Instructions
a) List every percentage range of royalty rates given in the passage on mineral royalties, and say what each range applies to.
b) Write the next part of the passage on mineral royalties, starting after its final sentence.

+++ Passage given

With regard to a specific royalty rate, economic theory is less clear beyond the
implication that a royalty rate determined in the competitive marketplace is generally
the most economically efficient rate — the rate that is most likely to maximize social
welfare. In the case of privately owned mineral lands, markets generally exist that
determine the royalty type and rate for a wide variety of minerals.
In most types of private royalty arrangements in the early 1990s (the latest data
readily available), the most common type of royalty was the ad-valorem royalty at
rates ranging from 2-8%, with an average rate of 5%.49 In the case of publicly owned
lands, laws determine the return on the resources, although competitive market rates
may be a determining factor in establishing such rates. Most states with mineral
resources imposed ad-valorem royalties at rates ranging from 2-10%.50 For leasable
energy minerals on federal lands, the statutory royalty rates range from 5%-16.67%.

46 Ibid.
47 U.S. Department of the Interior. Minerals Management Service. MMS Minerals Revenue
Management: General Federal and American Indian Mineral Leasing Terms. September

2006. p. 4.

48 Federal Register, Vol. 72. No. 84, May 2, 2007. Department of Interior. Minerals
Management Service. Geothermal Royalty Payments, Direct Use Fees, and Royalty
Valuation: Final Rule. 30CFR, Parts 202, 206, 210, 217, and 218. pp. 24448-24469.
49 U.S. Department of Interior. Economic Implications of a Royalty System for Hardrock
Minerals. August 16, 1993.
50 U.S. General Accounting Office. Mineral Royalties: Royalty in the Western States and in
Major Mineral Producing Countries. GAO/RCED-93-109. March 1993.

For oil and gas, the royalty rate is either a 1/8 (12.5%) or 1/6 (16.67%) share of the
value of the mineral, depending upon whether the oil or gas is shallow (1/6 share
because costs are lower) or deep (a 1/8 share because costs are higher). On some
leases, the rate could be higher than 1/6. Also, the royalty could be paid “in-kind”
(either a 1/8 or 1/6 share of the output rather than of the price). For coal, the royalty
rate is either 12% (surface mines) or 8% (underground mines). Note that the 8% ad-
valorem rate proposed in H.R. 2262 is the same as the royalty rate on underground
coal mines. Even for hardrock minerals on acquired lands (as opposed to public
domain lands, which are governed by the 1872 Mining Law), the Congress has
established an ad-valorem royalty rate of 5%.51 Finally, in international lease
transactions, mineral royalties are predominantly of the ad-valorem type with rates
ranging typically from 2%-12%, depending on the country, and the mineral type.52
External Benefits. There may be conditions under which the government
might not want to use the royalty rate established by the market. If there are sufficient
positive economic and social effects from the use of public lands for mining, there
might be an economic rationale for charging the mineral producer a lower than
market rate.53 Such externality arguments — the stimulation of an infant industry and
the development of mineral resources, and the settling of the American West — were
apparently a principal rationale for the location system involving no royalties and
other rent payments established in 1872. But these arguments may not be valid in
today’s economy. The hardrock minerals industry is not an infant industry, and there
is no longer a need for settling the American West.

++++++
+++ Provided records

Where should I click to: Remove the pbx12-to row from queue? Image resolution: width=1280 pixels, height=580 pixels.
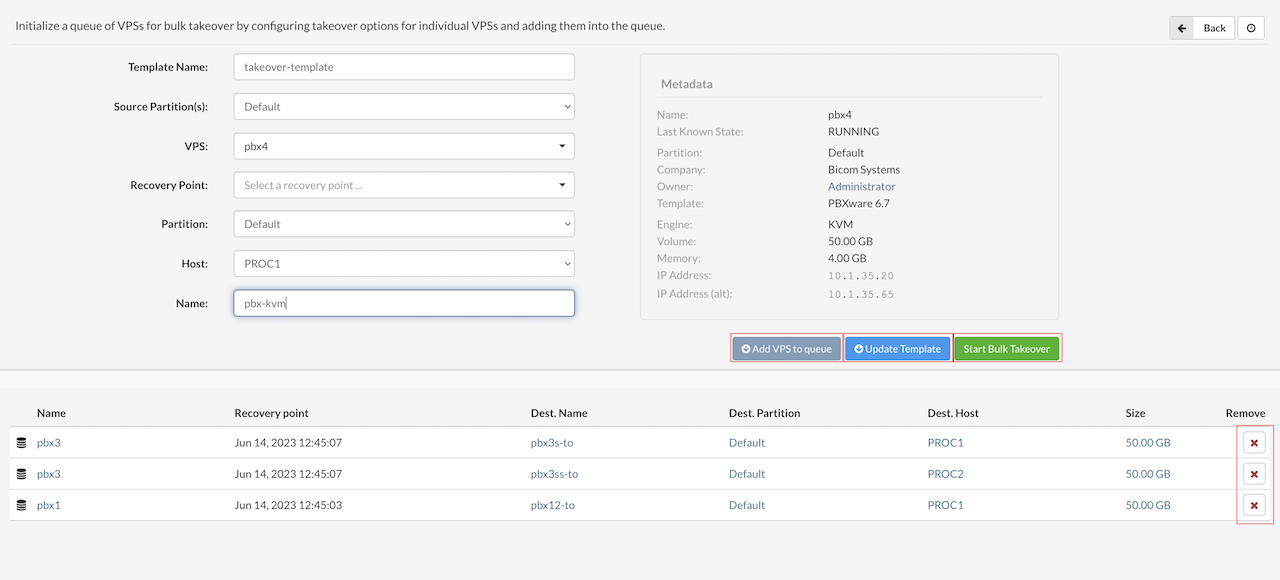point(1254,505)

++++++
+++ Provided records

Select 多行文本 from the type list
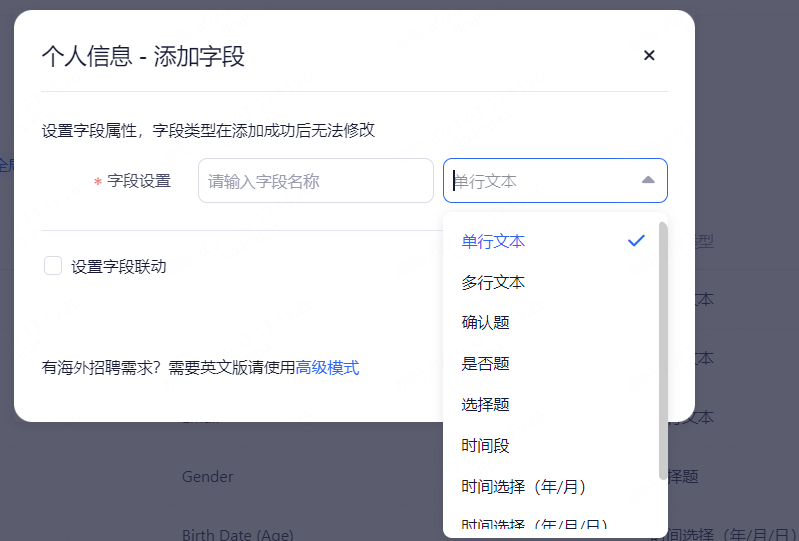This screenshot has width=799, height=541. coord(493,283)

++++++

Per-task answers
a)
- 2-8%: ad-valorem royalties in most types of private royalty arrangements in the early 1990s
- 2-10%: ad-valorem royalties imposed by most states with mineral resources
- 5%-16.67%: statutory royalty rates for leasable energy minerals on federal lands
- 2%-12%: ad-valorem mineral royalties in international lease transactions

b)
Arguments are made that the economic stimulus to the industry resulting from
royalty-free treatment produces benefits; it is argued that imposition of a federal
royalty on hardrock mining would damage most of the American hardrock industry,
which, it is argued, suffers from fierce, heavily subsidized foreign competition. Some
argue that there is a national security aspect to subsidizing certain hardrock minerals,
although there is no presumption that royalty-free treatment is the appropriate way
to address these concerns. It is also pointed out that damage to the industry would
harm those western communities that are economically dependent upon it.
These arguments are contested on various grounds. Subsidies for hardrock
mining clearly produce economic benefits to the industry receiving the subsidy and
to the communities dependent upon that industry. But these benefits are not external
benefits that the markets are not capable of taking into account; they are not “market
failures,” which may justify either a tax (in the case of external costs) or subsidies in

51 U.S. Department of the Interior. Minerals Management Service. Mineral Revenues 2000:
Report on Receipts from Federal and American Indian Leases. p. 134.
52 Otto, Andres, Cawood, Doggett, Guj, Stermole, Stermole, and Tilton. Mining Royalties:
A Global Study of Their Impact on Investors, Government, and Civil Society. The World
Bank. 2006.
53 To be technically correct, at least from an economic perspective, a lower royalty rate
would be justified if the external benefits would derive from consuming the mineral, if they
were proportional to price, and if they were invariant with the level of output. In some cases,
re-mining a prospect with remediation of damage from earlier mining may be in the public

the case of external benefits. Rather, the benefits are private benefits that are taken
into account by the normal working of the market system. Further, it can be argued
that the private benefits to the hardrock mining industry occur at the expense of
private damages to other American industries; the private benefits to mining-
dependent regions of the United States may occur at the expense of private costs to
other regions of the United States. When resources are scarce, a condition that affects
all economic systems and all countries alike, the use of resources in one sector means
the loss of the resource in another sector — the subsidy to hardrock mining is not
costless. The loss of economic efficiency implies that the private benefits to the
hardrock mining industry are smaller than the private costs to other sectors. This
suggests that removal of the subsidies would produce a net welfare gain to citizens
of the United States.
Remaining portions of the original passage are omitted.